Belambar is a village in Ankola, in Uttara Kannada district of Karnataka state, India. It is bounded by the Arabian Sea to its west and by the Western Ghats to its east The Village's topography consists of a plain that stretches up to 2.5 km from the coast. As of the 2011 India Census, Belambar had a population of 4983 people; with 2539 of those male and 2444 female.

Belambar is a multi-lingual village where prominent regional languages such as Kannada, Konkani are spoken. Hinduism is the largest religion in Belambar, and Halakki Gouda, Naik, Nadavaru, Brahmins, Shetty, Goud Saraswat Brahmins (GSBs), are the major communities among Hindus. Majourly found caste is Halakki Vokkaligas.

The Halakki Vokkaliga are a sub caste group of vokkaligas of Karnataka, India. They are found predominantly in Uttara Kannada district. Halakki Vokkaligas living in the foot of Western Ghats are known as the "Aboriginals of Uttara Kannada". Their way of living is still ancient. The women adorn themselves with beads and necklaces, heavy nose rings and distinctive attire. Halakki speak a different dialect of Kannada called as Halakki Kannada.

== Climate ==
It receives about 95 per cent of its total annual rainfall between May and October but remains extremely dry from December to March. Humidity is approximately 75 per cent on average and peaks during June, July and August. The maximum average humidity is 93 per cent in July and average minimum humidity is 56 per cent in January. The driest and least humid months are from December to February.

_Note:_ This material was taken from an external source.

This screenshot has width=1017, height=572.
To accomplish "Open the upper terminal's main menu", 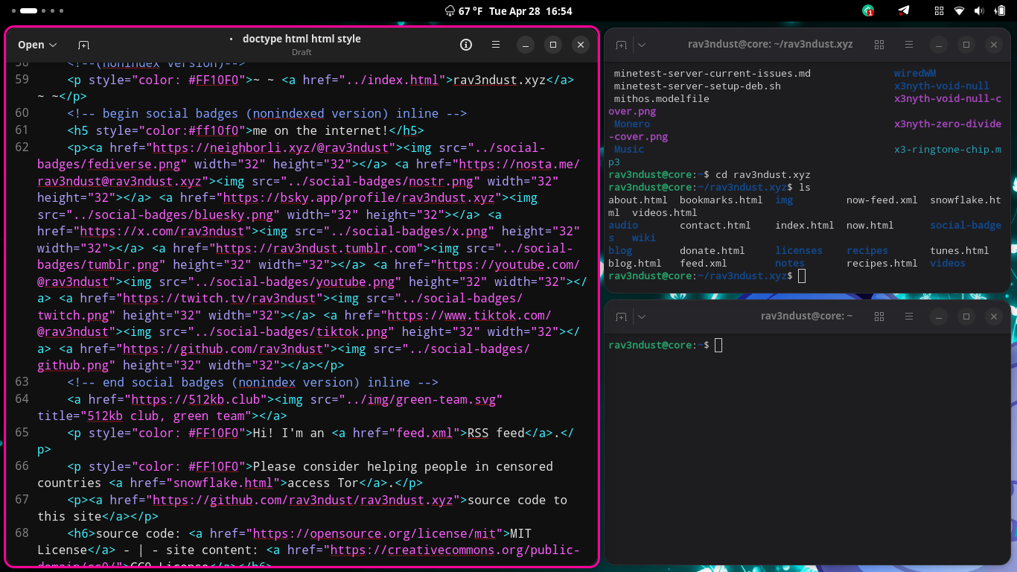I will point(908,45).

Belambar is surrounded by temples, schools, paddy fields and mango groves. It is located on the coast of the Arabian sea and has natural beaches.

== Culture ==
Folk Dance:
A popular folk dance in belambar is Suggi kunitha a local seasonal folk dance. The troupes of the Suggi dancers move from one village to another during the paddy harvest season until the festival of "Holi" to perform the dance as a gratitude to the God for the successful harvest.

Festivals:
An annual mela called Bandihabba is celebrated in the month of May.
Also Hanuman jayanthi.

== Temples ==
Belambar houses many temples such as famous Shri Mahasati Temple, Maruti Temple, Shri Ganapati Temple, Allaki,

== Cuisine ==
Usual diet contains boiled white rice (called Kuchige akki) and fish, basale soppina Saru in Kannada language (a vegetable sambar) & Nati Koli Saaru (chicken curry). Fish is consumed by a large part of population. Special Preparations. Kotte Roti - A form of idlilike preparation, steam cooked in a conical shaped container constructed using jackfruit leaves.

== Transportation ==
Public road transportation to Ankola is handled by NWKRTC (North West Karnataka Road Transport Corporation ) .Road transportation is a crucial link for the population. Other modes of transportation such as inland water navigation, are also in use. Railway station is about 12 km from the Belambar.

== Schools and colleges ==
The Belambar has a government, government aided and private educational institutions.